More plausible, I would suggest, is that the government cynically calculates that the religions - especially those religions that are associated with tight-knit, patriarchal "communities" - can deliver easy votes at elections.
I agree with you about the conflicts over power. A lot of that has to do, I would suggest, with the ever-increasing scope of state intervention, the desire of governments to police, control and regulate aspects of society that they simply didn't used to bother about, combined with the increasing legalisation of society - the rights culture, the resort to litigation, etc. The powers that be feel they need to have a position on everything in the country, and having a position is equated to passing a law, to make something illegal or legally required that previously just happened. Religious groups who might just want to be left alone thus find themselves being dictated to by officialdom (who take to new powers like the proverbial duck), but then so does everyone else.
I am one of those hard-line secularists who see no point to religion outside the private sphere. Faith schools are always going to be deeply offensive to people like me. So are seats reserved in the Lords for what amount to tribal high priests. And, of course, there's the monarchy, with Charlie Boy waiting in the wings to subject us all to a 'erm, fascinating spiritual dialogue' with Islam, Catholicism and for all I know the Raelians.
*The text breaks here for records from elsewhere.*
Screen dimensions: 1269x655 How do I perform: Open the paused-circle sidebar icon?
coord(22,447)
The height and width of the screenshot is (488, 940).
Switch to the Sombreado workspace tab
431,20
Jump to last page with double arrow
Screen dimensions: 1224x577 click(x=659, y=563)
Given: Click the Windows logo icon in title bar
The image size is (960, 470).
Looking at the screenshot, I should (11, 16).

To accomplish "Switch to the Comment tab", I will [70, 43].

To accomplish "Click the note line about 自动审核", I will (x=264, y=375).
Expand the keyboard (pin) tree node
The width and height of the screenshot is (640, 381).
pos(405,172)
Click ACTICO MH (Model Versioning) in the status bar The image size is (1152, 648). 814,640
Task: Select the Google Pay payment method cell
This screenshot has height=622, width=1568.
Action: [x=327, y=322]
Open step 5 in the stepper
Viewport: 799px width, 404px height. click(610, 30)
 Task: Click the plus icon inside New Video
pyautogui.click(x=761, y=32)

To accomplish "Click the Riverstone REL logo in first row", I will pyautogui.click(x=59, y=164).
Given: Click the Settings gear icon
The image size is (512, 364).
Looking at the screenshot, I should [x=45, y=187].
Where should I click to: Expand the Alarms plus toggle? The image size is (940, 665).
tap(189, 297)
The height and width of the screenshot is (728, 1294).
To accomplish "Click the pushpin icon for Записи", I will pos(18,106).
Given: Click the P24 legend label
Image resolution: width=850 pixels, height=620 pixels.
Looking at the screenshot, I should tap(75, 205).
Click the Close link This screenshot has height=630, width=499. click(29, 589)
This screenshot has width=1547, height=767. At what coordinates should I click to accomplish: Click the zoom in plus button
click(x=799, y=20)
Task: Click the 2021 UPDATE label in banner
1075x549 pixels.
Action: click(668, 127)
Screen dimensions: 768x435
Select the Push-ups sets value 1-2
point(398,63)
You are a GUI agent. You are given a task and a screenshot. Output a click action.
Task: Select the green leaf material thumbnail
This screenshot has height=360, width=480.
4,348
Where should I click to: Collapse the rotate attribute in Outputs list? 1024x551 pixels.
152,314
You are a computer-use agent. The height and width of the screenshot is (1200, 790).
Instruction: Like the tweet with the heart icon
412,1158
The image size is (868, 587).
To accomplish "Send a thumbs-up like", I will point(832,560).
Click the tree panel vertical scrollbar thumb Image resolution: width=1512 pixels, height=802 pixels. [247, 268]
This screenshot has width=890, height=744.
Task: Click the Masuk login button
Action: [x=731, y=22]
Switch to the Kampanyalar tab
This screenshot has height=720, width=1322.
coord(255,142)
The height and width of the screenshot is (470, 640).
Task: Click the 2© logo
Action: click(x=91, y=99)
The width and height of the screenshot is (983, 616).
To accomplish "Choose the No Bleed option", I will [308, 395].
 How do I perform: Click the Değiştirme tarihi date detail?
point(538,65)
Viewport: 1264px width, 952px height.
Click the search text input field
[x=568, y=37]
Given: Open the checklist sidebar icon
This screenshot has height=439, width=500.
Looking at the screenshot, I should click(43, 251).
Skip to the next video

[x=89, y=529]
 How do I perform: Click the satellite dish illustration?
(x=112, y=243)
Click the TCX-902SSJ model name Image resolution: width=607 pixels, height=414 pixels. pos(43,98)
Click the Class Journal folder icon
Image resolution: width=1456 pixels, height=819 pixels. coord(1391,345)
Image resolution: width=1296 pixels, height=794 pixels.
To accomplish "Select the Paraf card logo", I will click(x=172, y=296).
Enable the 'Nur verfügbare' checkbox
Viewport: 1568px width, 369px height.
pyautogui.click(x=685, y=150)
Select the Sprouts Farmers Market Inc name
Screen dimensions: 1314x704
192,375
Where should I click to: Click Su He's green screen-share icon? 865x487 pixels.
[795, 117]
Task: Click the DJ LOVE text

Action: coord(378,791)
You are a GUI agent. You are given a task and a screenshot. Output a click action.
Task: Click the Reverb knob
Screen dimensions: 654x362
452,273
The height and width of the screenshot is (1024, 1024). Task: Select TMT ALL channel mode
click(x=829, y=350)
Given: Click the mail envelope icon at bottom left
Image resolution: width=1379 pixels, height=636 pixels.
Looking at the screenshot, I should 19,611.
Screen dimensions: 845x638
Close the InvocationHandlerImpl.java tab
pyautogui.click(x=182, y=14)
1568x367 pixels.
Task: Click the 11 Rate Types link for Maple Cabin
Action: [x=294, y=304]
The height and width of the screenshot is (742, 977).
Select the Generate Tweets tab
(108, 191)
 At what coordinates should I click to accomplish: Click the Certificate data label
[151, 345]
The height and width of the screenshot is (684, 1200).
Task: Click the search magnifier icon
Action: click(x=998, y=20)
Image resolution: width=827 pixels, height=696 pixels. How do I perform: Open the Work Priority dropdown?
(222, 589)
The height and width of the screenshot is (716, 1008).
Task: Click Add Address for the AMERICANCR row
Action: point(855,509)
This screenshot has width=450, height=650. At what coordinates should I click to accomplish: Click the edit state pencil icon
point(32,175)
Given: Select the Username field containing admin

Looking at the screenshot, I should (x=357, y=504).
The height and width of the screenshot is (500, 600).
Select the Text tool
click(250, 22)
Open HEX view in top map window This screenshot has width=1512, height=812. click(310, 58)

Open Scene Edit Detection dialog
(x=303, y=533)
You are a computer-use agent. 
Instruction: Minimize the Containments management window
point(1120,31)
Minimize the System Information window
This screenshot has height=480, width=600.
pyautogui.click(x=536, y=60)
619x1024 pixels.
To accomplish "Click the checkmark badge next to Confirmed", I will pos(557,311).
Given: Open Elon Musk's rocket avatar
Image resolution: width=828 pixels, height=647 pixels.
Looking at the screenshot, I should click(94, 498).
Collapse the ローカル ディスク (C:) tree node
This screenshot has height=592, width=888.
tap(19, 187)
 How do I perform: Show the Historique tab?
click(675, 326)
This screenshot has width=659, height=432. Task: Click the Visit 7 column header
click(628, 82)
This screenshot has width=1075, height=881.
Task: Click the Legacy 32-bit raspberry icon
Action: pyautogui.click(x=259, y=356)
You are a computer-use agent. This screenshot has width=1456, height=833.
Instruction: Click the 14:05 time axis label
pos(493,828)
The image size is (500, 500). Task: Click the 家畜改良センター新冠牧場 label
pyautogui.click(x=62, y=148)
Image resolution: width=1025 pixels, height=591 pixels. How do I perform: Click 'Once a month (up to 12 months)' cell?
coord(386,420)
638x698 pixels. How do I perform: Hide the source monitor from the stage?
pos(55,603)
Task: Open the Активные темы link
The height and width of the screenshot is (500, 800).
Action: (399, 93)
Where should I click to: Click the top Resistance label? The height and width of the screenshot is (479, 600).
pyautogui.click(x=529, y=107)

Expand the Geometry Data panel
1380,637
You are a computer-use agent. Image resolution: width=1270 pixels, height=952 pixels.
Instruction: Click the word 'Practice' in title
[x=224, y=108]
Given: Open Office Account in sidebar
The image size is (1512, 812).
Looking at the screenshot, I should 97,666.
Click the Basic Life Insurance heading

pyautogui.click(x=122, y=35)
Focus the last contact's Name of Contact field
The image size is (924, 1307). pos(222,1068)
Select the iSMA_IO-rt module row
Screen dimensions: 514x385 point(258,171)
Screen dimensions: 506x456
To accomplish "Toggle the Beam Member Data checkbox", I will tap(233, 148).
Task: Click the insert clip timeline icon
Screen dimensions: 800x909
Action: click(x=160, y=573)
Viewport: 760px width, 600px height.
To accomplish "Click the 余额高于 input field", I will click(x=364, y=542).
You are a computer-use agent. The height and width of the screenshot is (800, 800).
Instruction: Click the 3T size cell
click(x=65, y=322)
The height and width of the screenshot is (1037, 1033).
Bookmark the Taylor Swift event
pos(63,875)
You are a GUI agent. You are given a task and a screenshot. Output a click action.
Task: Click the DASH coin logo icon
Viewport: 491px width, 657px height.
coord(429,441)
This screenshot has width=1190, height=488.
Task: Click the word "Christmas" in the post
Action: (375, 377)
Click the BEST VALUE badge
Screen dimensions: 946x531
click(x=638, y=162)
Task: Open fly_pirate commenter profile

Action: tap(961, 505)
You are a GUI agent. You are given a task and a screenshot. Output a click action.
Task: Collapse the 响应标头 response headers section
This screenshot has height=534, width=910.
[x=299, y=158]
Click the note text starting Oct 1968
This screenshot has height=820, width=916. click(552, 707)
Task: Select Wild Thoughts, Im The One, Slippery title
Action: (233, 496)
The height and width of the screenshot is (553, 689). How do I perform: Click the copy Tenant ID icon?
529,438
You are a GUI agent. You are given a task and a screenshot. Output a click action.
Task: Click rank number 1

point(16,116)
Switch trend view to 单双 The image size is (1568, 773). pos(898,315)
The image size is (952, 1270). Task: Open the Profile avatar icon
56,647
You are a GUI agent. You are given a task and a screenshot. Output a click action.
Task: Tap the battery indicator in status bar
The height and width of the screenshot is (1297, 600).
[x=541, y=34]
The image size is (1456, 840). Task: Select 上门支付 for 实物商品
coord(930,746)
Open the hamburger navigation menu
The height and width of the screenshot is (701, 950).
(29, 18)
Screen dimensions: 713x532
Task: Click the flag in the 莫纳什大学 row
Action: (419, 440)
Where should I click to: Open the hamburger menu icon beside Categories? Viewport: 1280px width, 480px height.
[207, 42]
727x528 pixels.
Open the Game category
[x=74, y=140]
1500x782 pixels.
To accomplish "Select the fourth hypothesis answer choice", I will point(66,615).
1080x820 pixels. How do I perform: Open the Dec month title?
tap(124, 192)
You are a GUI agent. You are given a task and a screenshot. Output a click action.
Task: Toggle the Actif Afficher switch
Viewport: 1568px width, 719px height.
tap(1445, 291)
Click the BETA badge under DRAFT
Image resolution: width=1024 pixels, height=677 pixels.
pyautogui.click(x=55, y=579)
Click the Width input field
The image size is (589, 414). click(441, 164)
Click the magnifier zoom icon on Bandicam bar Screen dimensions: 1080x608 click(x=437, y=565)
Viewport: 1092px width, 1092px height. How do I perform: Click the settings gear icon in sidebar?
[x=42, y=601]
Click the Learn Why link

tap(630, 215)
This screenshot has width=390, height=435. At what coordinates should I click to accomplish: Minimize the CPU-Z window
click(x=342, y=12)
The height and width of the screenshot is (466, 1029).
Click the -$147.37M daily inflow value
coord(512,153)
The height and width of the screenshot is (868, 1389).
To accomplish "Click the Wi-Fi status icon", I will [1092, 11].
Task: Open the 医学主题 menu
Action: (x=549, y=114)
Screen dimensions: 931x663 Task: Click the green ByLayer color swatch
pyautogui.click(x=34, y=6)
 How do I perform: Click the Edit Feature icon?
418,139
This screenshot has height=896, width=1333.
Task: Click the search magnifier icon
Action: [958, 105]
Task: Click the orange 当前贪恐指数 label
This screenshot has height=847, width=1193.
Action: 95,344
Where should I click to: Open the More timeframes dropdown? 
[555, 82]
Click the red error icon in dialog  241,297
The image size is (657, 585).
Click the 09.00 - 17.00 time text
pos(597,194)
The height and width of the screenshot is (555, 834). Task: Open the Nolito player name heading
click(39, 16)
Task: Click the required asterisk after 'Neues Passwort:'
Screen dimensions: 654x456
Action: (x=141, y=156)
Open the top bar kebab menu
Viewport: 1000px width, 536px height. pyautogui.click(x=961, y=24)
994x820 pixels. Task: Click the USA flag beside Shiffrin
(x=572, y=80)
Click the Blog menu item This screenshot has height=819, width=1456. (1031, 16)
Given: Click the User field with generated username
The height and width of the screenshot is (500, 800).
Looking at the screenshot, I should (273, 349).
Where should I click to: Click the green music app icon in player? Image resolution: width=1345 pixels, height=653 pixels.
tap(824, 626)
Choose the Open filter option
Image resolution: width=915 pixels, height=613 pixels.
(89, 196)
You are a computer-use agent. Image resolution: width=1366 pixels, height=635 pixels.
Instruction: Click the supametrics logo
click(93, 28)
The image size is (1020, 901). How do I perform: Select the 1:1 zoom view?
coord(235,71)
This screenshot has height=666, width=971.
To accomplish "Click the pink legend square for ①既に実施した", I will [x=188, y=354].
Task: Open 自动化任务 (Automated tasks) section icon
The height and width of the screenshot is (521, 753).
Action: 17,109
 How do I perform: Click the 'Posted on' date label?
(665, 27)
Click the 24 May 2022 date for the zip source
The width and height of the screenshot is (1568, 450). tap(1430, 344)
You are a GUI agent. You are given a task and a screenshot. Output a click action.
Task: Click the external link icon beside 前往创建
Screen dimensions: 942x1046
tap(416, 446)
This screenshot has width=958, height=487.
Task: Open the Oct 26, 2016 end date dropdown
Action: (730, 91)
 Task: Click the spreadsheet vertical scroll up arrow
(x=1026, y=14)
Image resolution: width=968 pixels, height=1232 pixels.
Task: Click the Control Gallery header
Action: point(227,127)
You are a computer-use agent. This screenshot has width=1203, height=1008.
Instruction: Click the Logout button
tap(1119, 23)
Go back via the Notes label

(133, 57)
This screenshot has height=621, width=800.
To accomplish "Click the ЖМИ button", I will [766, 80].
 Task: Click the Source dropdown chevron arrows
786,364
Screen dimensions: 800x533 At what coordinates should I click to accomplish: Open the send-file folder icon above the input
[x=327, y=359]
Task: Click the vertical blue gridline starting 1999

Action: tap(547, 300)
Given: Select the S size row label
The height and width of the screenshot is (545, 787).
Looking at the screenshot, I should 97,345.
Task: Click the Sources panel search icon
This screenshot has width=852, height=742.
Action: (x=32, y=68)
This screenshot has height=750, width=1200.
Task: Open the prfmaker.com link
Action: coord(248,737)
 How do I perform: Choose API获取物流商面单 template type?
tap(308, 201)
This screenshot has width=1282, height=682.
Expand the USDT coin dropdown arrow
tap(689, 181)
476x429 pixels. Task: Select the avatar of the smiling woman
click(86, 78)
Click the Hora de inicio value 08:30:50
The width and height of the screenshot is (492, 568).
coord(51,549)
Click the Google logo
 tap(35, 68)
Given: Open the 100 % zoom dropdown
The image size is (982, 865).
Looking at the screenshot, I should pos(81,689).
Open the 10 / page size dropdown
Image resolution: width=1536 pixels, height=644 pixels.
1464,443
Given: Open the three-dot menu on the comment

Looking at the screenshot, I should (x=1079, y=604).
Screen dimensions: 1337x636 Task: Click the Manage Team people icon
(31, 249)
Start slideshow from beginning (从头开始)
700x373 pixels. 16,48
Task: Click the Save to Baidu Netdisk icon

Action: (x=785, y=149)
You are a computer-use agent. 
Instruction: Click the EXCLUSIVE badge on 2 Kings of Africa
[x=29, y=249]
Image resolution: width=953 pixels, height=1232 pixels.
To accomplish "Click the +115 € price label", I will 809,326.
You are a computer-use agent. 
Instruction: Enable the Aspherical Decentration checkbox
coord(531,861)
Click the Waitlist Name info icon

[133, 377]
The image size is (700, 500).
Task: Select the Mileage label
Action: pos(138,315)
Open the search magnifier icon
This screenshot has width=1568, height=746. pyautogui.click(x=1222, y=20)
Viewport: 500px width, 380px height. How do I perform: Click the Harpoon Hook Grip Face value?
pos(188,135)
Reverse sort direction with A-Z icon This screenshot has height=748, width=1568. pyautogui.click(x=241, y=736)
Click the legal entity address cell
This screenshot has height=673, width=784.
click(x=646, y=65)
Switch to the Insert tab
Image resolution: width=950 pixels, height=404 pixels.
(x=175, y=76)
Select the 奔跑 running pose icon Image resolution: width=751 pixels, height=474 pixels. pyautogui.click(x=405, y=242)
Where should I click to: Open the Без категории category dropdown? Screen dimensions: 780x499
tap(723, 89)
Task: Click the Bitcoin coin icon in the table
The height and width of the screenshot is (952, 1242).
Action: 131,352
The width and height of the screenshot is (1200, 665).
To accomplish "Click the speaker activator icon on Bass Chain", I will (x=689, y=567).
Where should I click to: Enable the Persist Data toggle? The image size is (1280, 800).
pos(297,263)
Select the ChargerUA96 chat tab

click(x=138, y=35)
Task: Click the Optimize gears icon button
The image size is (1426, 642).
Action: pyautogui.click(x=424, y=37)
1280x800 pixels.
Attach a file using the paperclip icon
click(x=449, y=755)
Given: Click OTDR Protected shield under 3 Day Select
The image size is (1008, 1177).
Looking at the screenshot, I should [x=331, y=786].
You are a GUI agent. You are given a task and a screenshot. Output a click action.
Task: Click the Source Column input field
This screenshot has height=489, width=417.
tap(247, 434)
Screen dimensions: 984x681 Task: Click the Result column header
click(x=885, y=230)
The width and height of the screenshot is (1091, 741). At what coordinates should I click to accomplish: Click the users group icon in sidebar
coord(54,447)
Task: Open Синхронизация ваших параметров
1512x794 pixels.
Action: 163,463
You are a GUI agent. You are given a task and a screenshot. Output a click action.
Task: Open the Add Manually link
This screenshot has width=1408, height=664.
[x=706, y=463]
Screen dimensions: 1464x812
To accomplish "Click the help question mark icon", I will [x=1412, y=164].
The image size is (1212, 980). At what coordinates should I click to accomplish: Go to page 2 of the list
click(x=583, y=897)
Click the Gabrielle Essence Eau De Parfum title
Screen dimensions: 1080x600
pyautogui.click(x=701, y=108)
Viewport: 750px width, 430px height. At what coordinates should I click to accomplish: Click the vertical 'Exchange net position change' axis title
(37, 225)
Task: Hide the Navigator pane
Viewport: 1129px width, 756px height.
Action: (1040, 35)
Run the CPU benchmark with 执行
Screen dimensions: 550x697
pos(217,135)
No, before that absurdity occurs we should scrap the established church, and either minimise (Swedenise?) or scrap the monarchy.
Heresiarch, I think you're right that Tony Blair's personal beliefs played an important part in the actions of government regarding - forgive me - 'faith communities' over recent years, but the questions are essentially philosophical, about how to adapt to the modern world a polity which still bears a nominal confessional identity. I see the 'heritage' approach as a way for non-believers in power who aren't actually hostile to religion to conceive of belief in a way that they can understand. It's rather like the old conviction that you find in Tory figures like Peel, for instance, that it's terribly important for the lower orders to believe in God for the preservation of society; except that, among what I call 'soft secularists', 'terribly important' has weakened into 'quite helpful', and its beneficial effects don't need to be attached to any belief in particular. Your cynical explanation may be partly correct, but I doubt it's the whole story. The preservation-order simile was indeed intended to call to mind a particular sort of building ...
I'm sure you're entirely right about these questions also being provoked partly by the extension of state competence over other areas of life - particularly an attempt to provide 'meaning' and so a sense of identity which should be nothing to do with state structures. I hadn't considered that very much.